Two Exhibitions Open: Thursday, August 30th, 5-8pm

Transformation: Earth, Water, & Wood and Samantha Bates
August 12, 2018




On Thursday, August 30th, from 5-8pm, Momentum Gallery invites you to an Opening Reception for the group exhibition, Transformation: Earth, Water & Wood along with a collection of new paintings and textile works by Samantha Bates. We are so pleased to be showing such innovative work at our downtown Asheville art gallery! The reception takes place at the gallery's 24 N Lexington Avenue location and is free and open to the public. All are welcome. These exhibitions continue through October 31st

Ron Isaacs, Arrow,acrylic on birch plywood construction, 42-1/2 x 50-1/2 x 4-3/4 inches.


The group exhibition, Transformation: Earth, Water & Wood features recent work by five Momentum artist partners: Mariella Bisson, oil painting with collage; David Ellsworth, wood; Vicki Grant, porcelain and mixed media; Ron Isaacs, trompe l'oeil painting on wood; and Ron Layport, wood. New York painter Mariella Bisson turns her attention to our regional waterfalls, depicting dramatic scenes of stone, water, and woods in her signature style. Bisson deftly delineates the sculptural planes of her subjects and often selects scenes that represent metaphors for adaptation and change. In ceramist Vicki Grant's new series of Botanical wall tiles, the NC artist explores rich texture through deep carving and beaded embellishments inspired by tree bark. Grant's latest free-standing totemic sculptures are also featured. Trompe l'oeil master Ron Isaacs refers to his work as being "exactly halfway between sculpture and painting." His birch plywood constructions, painted with acrylic, often portray the illusion of shirts or dresses (representing the figure) in the midst of a state of metamorphosis into foliage and branches. 

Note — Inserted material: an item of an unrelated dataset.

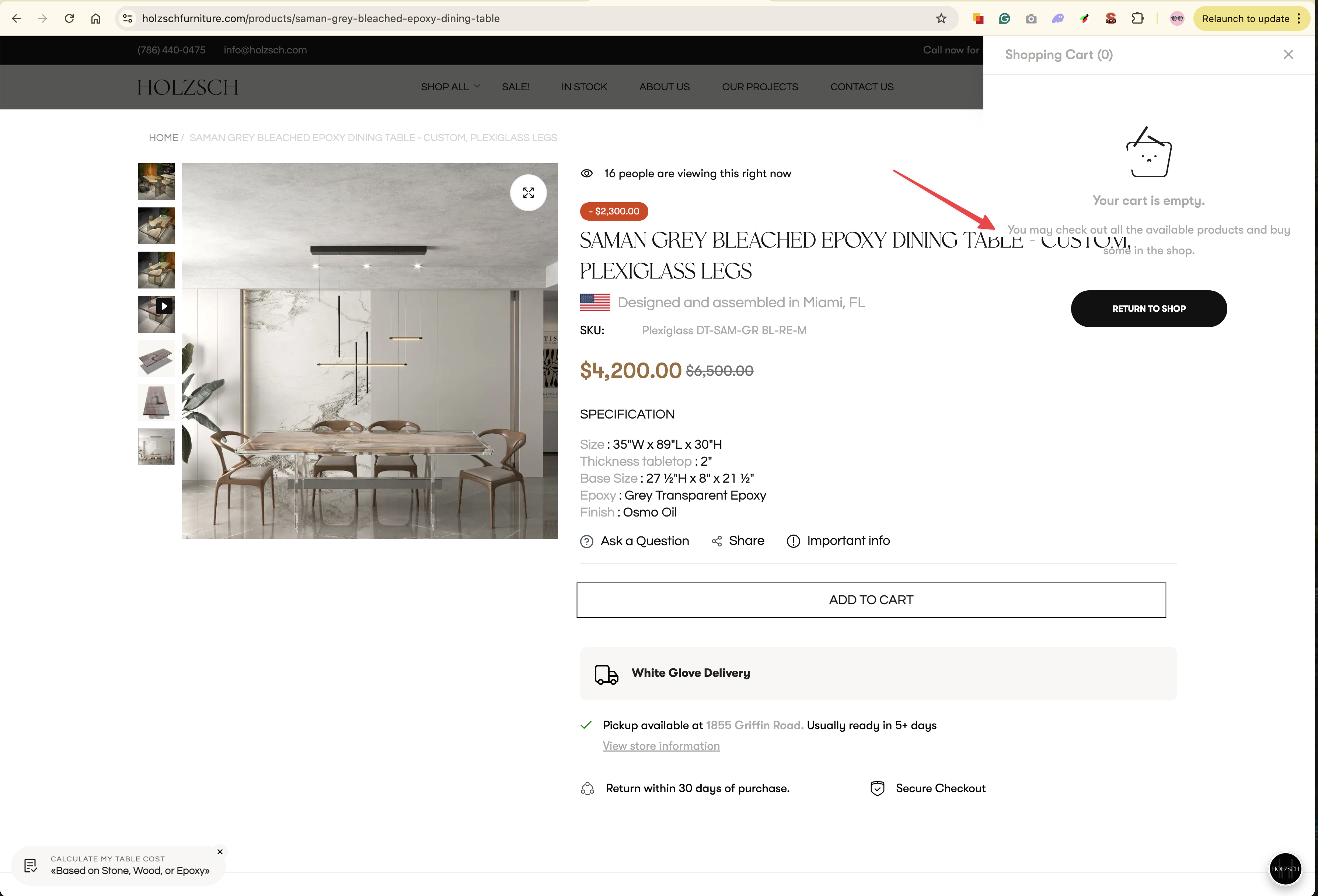The image size is (1318, 896).
Task: Open Important info icon link
Action: click(x=838, y=541)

Mariella Bisson, Summer Falls Panorama, oil and mixed media on linen, 34 x 74 inches.


Transformation also proudly presents work by two renowned American wood artists, David Ellsworth and Ron Layport. Ellsworth, who recently relocated to the Asheville-area, is a preeminent wood turner with work in 36 museum collections around the world, including the Metropolitan Museum of Art in New York, the Philadelphia Museum of Art, and the Museum of Fine Arts Boston. Ellsworth's aesthetic embraces nature's irregularities and might be compared to the Japanese principle, wabi-sabi, where anomalies that arise through the process of making add uniqueness and elegance to the work. Ellsworth's turned work is done on the lathe while the wood is still green, allowing for unusual things to happen as the turned forms cure and dry. Precisely rounded vessels may become oblong and asymmetrical, or even split open -Ellsworth welcomes these effects as part of his creative practice. Some might find it curious that the masterful woodturner's latest series isn't turned at all. For his Ascension series, Ellsworth cuts blocks of burled wood into concentric rings, then telescopes them out into dramatic, towering spires. Interestingly, Ron Layport first learned how to turn wood in a class led by David Ellsworth. Over the past 30 years, Layport has established a place among the top wood artists in the world. Layport uses negative space as a design element, carving intricate patterns of wildlife and habitat into the surfaces of his turned vessels. The results are complex relief carvings that maintain the integrity of the original form despite having been completely transformed.


Ron Layport, Captured by Feathers, maple burl, steel, pigment, 12-1/2 x 29-1/2 x 4-1/4 inches.


Momentum Gallery is thrilled to debut a collection of new mixed media paintings and textile works by Samantha Bates. Bates' contemporary landscapes are inspired by her time in wilderness areas, largely in her home state of Washington. Through meticulous mark making and patterning, thousands of dashes and dots emerge into imagery of forests and water on the surface of Bates' unstretched and primed canvases. The artist's wall-mounted textile works are sculptural constructions with imagery of sky or trees developing out of sections of expressive marks she makes by 'drawing' with a sewing machine, embroidering, and weaving. Both exhibitions continue through October 31st.


Samantha Bates, Reach Toward the Pacific, acrylic, colored pencil, artist pen on unstretched and       primed canvas, 52-1/2 x 48 inches.